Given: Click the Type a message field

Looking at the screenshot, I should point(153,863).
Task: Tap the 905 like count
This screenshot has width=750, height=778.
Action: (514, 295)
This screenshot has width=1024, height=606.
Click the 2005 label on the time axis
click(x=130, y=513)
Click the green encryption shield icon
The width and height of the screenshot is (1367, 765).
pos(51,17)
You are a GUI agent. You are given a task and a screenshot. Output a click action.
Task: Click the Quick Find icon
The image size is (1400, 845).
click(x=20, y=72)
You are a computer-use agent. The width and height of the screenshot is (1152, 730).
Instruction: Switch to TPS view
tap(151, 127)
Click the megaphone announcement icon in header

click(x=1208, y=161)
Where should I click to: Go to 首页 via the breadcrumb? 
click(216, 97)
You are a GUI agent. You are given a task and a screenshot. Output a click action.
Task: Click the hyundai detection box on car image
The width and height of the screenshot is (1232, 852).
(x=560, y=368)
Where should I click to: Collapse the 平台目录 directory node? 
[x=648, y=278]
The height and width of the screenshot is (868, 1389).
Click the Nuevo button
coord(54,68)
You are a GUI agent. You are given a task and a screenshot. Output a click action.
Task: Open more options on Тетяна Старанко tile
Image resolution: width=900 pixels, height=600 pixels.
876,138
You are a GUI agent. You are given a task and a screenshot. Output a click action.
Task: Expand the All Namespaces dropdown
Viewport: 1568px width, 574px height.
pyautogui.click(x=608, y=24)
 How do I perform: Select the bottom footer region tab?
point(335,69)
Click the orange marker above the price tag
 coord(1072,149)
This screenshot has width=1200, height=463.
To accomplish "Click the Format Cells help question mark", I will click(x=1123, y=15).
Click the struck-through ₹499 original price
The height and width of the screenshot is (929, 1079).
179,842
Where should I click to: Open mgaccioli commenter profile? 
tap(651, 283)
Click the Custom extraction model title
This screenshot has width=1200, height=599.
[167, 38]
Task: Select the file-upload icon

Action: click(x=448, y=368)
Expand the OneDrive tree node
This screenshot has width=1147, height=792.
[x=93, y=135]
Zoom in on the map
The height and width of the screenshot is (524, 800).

### [TASK GOAL]
Give back the line containing "This screenshot has width=1200, height=599." and all the lines after it through the end of the records, unchanged.

### [EXERCISE OUTPUT]
This screenshot has width=1200, height=599.
[167, 38]
Task: Select the file-upload icon

Action: click(x=448, y=368)
Expand the OneDrive tree node
This screenshot has width=1147, height=792.
[x=93, y=135]
Zoom in on the map
The height and width of the screenshot is (524, 800).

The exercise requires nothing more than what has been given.